# What is required
Find the string "handle" in the data, then copy every line where it is found.

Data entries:
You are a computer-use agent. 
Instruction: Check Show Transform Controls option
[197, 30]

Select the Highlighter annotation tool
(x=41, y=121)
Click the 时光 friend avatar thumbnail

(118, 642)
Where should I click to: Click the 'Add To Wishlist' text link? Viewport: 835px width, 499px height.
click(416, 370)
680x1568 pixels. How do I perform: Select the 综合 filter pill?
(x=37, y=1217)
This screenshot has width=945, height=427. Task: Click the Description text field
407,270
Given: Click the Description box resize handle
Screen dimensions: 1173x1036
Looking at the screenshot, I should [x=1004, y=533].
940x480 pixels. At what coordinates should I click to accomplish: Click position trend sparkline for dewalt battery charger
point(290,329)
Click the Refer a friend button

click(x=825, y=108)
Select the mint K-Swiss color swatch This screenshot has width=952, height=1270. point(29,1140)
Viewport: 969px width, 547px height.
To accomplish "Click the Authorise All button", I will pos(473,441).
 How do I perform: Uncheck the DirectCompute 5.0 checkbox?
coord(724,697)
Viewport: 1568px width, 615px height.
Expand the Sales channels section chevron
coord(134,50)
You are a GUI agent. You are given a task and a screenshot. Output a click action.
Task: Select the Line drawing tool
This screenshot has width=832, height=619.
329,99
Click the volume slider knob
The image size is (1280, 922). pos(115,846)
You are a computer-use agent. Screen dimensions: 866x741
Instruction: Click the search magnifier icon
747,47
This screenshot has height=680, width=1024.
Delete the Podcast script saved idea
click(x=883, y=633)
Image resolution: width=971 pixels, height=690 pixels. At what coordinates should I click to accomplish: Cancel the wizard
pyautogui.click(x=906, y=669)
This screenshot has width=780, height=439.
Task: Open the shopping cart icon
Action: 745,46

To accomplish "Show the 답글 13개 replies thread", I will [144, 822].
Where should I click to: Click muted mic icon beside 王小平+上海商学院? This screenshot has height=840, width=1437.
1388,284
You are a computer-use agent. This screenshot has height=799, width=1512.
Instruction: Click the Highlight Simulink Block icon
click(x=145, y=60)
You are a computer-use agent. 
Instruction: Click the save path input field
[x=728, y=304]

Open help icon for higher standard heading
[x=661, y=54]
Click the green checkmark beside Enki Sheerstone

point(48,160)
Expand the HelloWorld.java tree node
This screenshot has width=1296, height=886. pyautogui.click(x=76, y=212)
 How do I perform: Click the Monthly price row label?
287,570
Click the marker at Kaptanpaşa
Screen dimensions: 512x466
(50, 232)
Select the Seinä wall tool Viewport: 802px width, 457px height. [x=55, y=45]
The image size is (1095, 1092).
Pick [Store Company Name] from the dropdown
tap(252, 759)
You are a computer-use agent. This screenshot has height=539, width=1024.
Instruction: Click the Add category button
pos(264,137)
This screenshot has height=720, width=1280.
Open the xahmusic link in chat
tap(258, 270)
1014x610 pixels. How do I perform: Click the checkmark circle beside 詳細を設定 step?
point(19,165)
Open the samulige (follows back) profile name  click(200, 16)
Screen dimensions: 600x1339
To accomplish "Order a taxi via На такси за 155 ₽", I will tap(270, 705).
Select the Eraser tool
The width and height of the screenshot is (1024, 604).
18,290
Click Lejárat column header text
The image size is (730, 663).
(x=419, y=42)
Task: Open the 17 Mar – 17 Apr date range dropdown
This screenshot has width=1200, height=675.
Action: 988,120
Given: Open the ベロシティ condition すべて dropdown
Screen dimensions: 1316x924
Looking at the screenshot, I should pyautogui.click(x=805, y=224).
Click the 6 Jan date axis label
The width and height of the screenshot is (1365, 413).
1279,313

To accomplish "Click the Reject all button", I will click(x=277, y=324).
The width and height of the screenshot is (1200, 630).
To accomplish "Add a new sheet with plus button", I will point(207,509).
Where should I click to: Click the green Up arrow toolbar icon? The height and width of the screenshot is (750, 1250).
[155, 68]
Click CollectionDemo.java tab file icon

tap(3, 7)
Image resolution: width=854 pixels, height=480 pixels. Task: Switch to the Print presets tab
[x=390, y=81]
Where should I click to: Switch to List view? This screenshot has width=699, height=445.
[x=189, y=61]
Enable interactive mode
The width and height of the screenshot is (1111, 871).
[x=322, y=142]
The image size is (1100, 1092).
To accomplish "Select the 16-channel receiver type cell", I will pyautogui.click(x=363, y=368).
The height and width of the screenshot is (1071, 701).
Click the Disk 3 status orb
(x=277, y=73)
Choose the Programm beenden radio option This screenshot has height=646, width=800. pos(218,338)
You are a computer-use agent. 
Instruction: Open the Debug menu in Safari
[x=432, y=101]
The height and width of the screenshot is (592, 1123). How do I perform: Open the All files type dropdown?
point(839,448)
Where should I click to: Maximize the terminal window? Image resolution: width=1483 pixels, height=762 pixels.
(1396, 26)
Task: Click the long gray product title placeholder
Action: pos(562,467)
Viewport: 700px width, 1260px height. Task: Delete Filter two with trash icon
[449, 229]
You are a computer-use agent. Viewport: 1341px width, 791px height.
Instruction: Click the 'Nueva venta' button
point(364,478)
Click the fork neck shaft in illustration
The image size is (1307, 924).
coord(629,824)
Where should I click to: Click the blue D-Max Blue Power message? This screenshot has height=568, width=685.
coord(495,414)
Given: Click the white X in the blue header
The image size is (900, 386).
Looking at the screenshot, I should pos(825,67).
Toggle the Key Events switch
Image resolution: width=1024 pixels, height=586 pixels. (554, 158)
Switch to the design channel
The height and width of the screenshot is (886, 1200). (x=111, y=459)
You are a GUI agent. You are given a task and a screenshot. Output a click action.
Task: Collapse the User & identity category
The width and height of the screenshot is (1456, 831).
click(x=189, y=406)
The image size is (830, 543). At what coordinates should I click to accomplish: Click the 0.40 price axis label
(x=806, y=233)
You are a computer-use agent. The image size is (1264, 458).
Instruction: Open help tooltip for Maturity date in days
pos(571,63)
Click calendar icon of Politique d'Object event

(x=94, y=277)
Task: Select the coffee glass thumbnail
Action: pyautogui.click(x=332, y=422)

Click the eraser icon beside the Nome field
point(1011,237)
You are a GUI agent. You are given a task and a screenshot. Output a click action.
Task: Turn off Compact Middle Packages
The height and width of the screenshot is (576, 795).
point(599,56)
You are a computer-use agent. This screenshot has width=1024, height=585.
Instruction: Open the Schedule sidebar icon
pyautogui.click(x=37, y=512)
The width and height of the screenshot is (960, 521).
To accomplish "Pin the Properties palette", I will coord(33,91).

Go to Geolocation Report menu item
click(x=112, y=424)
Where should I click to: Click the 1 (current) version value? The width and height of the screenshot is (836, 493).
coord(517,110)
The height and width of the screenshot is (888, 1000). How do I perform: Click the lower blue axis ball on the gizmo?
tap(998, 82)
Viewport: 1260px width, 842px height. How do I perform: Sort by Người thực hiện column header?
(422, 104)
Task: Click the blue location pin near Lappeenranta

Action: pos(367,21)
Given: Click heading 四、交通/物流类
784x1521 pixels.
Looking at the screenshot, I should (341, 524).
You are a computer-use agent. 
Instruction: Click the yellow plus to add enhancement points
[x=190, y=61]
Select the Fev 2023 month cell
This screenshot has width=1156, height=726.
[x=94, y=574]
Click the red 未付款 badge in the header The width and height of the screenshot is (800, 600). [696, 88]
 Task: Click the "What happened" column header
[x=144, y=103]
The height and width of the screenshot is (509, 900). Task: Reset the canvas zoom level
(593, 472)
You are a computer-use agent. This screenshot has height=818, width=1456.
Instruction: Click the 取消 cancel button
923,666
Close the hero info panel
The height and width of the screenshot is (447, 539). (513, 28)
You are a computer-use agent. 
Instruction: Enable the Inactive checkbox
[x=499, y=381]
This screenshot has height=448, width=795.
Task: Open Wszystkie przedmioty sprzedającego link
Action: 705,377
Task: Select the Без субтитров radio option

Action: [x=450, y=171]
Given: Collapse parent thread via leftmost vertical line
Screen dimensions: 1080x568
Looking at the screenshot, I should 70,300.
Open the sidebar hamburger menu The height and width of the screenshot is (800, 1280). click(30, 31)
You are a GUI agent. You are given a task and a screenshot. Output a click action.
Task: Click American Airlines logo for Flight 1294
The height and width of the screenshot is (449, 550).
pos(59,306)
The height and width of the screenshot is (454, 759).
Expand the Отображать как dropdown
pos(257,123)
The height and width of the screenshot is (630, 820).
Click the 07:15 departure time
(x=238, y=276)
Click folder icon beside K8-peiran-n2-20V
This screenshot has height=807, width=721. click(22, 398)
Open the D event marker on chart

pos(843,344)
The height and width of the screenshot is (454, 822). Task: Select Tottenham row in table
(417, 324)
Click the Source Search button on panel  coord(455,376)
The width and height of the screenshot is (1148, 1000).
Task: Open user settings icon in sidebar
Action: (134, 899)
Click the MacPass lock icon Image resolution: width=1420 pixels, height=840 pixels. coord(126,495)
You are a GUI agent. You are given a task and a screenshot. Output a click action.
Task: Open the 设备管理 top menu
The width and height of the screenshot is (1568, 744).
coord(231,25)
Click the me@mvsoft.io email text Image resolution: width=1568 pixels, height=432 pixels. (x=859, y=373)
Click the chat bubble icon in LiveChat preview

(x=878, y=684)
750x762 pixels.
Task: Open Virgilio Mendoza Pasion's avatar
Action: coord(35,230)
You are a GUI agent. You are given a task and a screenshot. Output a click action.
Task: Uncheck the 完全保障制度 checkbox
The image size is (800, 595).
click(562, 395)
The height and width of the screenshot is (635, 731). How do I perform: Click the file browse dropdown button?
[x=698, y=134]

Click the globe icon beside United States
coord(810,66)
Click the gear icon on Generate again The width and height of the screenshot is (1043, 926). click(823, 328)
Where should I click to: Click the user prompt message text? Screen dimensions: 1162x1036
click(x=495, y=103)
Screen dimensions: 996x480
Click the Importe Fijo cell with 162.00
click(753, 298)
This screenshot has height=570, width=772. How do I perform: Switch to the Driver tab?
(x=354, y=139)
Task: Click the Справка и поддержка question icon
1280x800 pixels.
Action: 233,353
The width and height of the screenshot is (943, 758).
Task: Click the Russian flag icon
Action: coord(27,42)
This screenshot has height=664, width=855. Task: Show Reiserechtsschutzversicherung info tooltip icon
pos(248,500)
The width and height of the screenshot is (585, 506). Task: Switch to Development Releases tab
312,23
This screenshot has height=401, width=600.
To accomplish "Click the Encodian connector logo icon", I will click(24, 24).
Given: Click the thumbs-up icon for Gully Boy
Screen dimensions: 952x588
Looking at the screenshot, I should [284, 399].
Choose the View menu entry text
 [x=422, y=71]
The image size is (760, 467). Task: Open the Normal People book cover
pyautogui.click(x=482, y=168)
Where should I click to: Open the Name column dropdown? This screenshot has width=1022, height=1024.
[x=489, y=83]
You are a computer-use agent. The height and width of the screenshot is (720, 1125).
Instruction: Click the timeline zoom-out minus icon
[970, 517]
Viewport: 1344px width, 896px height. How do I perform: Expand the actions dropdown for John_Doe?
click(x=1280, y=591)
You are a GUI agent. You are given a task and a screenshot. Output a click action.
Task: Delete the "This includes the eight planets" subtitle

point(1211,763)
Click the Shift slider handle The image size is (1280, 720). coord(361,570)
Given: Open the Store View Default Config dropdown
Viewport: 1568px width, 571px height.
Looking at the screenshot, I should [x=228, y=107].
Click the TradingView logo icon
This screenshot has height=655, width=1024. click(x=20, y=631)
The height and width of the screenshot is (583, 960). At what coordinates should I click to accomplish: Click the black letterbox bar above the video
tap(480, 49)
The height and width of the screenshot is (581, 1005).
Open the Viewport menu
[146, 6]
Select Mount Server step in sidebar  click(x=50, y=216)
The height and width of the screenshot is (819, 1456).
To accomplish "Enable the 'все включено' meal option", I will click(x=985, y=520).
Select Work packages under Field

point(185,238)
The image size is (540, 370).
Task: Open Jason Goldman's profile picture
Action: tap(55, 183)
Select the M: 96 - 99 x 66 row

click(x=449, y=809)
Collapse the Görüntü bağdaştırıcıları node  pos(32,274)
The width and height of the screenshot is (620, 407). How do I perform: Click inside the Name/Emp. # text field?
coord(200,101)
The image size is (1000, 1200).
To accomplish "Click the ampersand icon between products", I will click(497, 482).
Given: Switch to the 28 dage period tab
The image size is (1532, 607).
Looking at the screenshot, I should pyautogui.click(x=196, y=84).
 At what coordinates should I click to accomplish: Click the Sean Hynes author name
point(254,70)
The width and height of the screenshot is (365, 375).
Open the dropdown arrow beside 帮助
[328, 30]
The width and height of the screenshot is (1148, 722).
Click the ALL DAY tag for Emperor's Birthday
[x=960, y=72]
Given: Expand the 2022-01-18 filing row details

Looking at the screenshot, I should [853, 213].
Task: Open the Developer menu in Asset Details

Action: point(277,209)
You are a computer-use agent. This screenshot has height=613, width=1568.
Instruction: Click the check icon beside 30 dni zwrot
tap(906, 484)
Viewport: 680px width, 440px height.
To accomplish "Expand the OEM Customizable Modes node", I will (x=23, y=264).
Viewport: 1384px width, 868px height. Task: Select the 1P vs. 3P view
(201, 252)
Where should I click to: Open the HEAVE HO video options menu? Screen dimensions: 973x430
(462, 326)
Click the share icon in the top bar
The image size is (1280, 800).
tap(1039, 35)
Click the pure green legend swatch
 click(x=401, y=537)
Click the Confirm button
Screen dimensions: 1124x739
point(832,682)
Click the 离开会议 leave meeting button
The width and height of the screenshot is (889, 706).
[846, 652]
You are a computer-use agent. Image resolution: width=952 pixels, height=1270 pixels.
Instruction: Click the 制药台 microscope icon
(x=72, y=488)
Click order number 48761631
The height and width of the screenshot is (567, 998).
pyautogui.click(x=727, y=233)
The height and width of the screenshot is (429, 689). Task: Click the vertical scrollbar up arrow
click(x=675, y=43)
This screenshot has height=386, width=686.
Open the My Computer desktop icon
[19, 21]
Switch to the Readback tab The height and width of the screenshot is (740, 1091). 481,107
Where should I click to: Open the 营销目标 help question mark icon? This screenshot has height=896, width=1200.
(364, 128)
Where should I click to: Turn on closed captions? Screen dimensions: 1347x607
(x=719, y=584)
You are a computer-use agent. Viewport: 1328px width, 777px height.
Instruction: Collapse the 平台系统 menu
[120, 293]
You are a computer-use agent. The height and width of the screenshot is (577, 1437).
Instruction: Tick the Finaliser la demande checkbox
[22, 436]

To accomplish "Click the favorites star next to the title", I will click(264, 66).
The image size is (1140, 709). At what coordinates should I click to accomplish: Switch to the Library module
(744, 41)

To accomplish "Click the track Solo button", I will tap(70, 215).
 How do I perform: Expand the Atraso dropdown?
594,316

# Exercise answer
Given: Click the Description box resize handle
Click the Shift slider handle The image size is (1280, 720). coord(361,570)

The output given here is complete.